What to produce: Go line by line through the data below and count those that hold "computer". Return only the number.

Segment Start: Exercise data

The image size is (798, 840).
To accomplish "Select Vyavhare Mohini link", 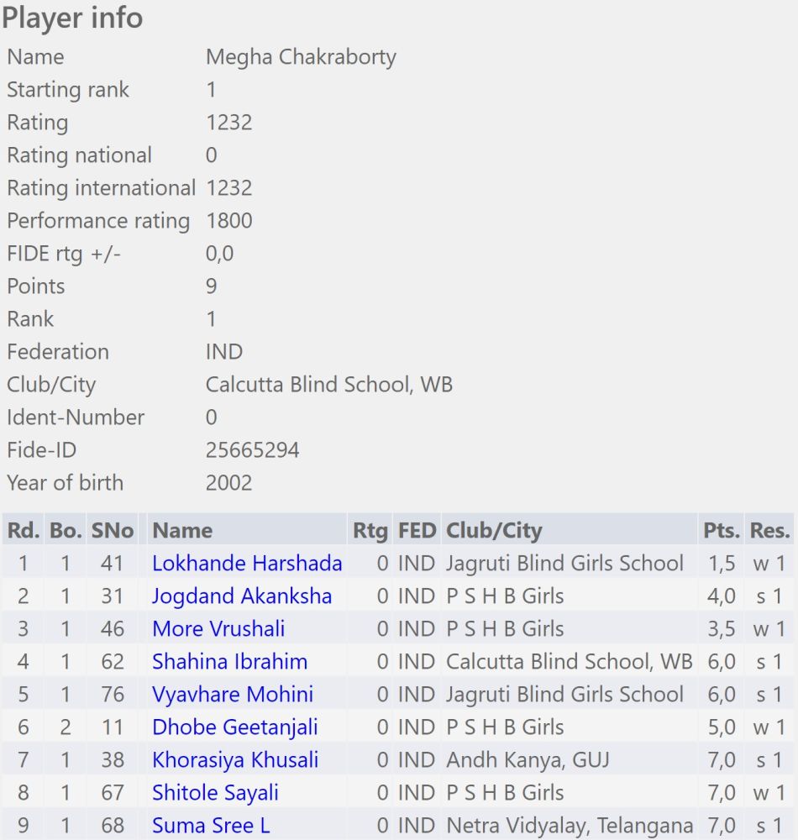I will point(233,694).
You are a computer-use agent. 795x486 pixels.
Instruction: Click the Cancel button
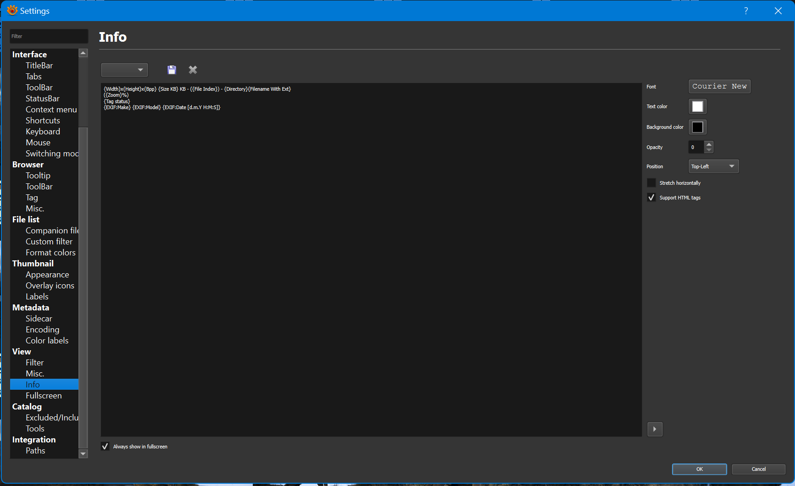758,469
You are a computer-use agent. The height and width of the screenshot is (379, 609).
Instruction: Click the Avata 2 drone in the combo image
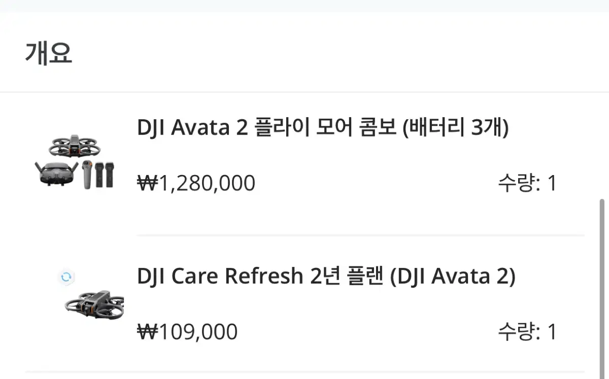75,146
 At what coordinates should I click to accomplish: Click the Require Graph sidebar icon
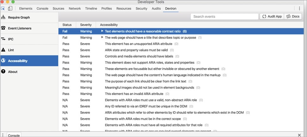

Segment End: Exercise data

Answer box: 2